What is Recovery from Substance Abuse?
This question seems so simple yet there are various phrases and descriptions many with subtle differences. We hear the words clean, dirty, sober, dry, dry drunk, in recovery, recovering alcoholic, on the wagon, the list continues. We also hear the terms substance abuse, chemical addiction, drug addict and alcoholic. To condense the list to it’s simplest meaning we are either using some form of mind altering drug* or we are not. The difference lies not how a person extricates oneself from the addiction but rather the results after cessation. This can vary dramatically from episode to episode and from person to person. There is a broad path towards different types of recovery and how it is achieved. The bottom line is accomplishing the goal and precipitants are not tremendously important. Obviously no behavior is permanent and is continually in transition, both positively and negatively. The following stages delineate the process of achieving recovery in a manner that has a high probability of success and can lead to a permanent changes in the addict’s life, as well as those associated with him.
*Alcohol is definitely a drug, as is nicotine, prescription medication, and over the counter pharmaceuticals
- 90% of recovering addicts relapse
- Interpersonal relationships cause the most severe cravings
- Family participation doubles rehab success
- Alcohol is the most medically damaging of all drugs
The first stage is sobriety
Plainly, this means cessation of all mind-altering substances. This doesn’t mean the one drug you believe you have a problem with, but all substances. Too many addicts believed they only had a problem with a specific drug, which they were able to quit, only to find they had substituted a different one, resulting in similar problems. Cessation is primarily the result of a variety of behavioral techniques that aid in establishing new “clean” lifestyle patterns. This first stage is ongoing and is continually refined.
The second stage is stability
It’s a relatively simple task to maintain sobriety for 24 hours, one week or 30 days. Many people can achieve some variation of this for a specific period of time. This is especially true in a treatment facility where there are fewer temptations. The challenge arises when one must deal with life on life’s terms. Marin Drug Recovery is well aware of this predicament and is continually monitoring the client’s environment and dealing with these challenges on a “real time” basis.

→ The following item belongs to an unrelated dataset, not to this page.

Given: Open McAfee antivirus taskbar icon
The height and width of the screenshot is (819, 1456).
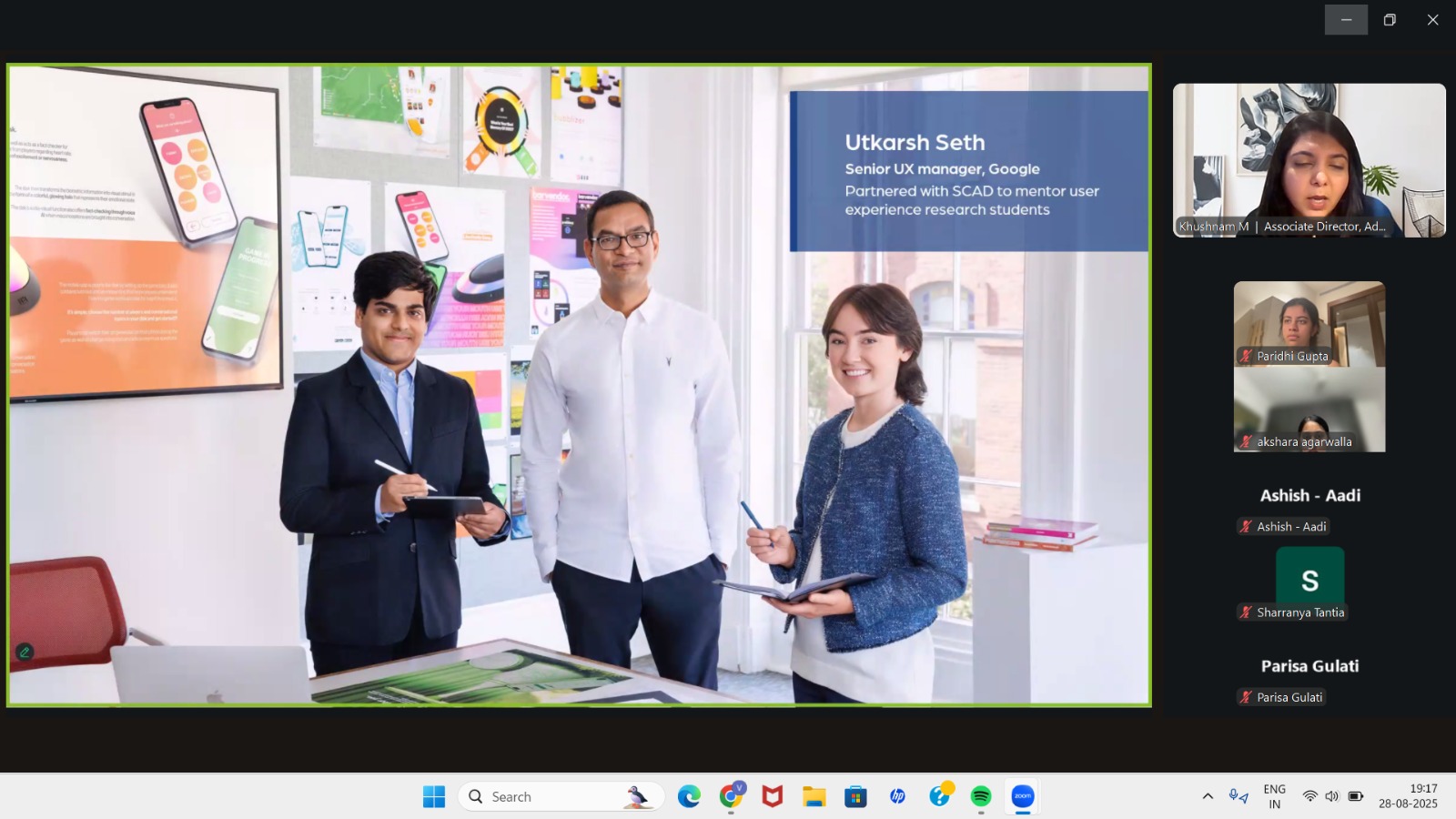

Stage three is recovery and it is the most difficult step
Unfortunately determining how to quit one’s “drug of choice” is the simple part of the equation. The challenge is figuring out what caused addiction and how to live one’s life differently. The underlying factors are often clouded, denied and confusing. The process of uncovering these core issues requires patience, courage and willingness. Without discovery relapse will eventually return. Without sobriety discovery is impossible!
The fourth and final stage is sustainability
This lifelong stage will bring pleasure and fulfillment to the client. We realize that treatment does not end upon discharge. The real challenge is to stay sober once you leave the program. We provide extensive aftercare and follow-up for all clients who successfully complete our program.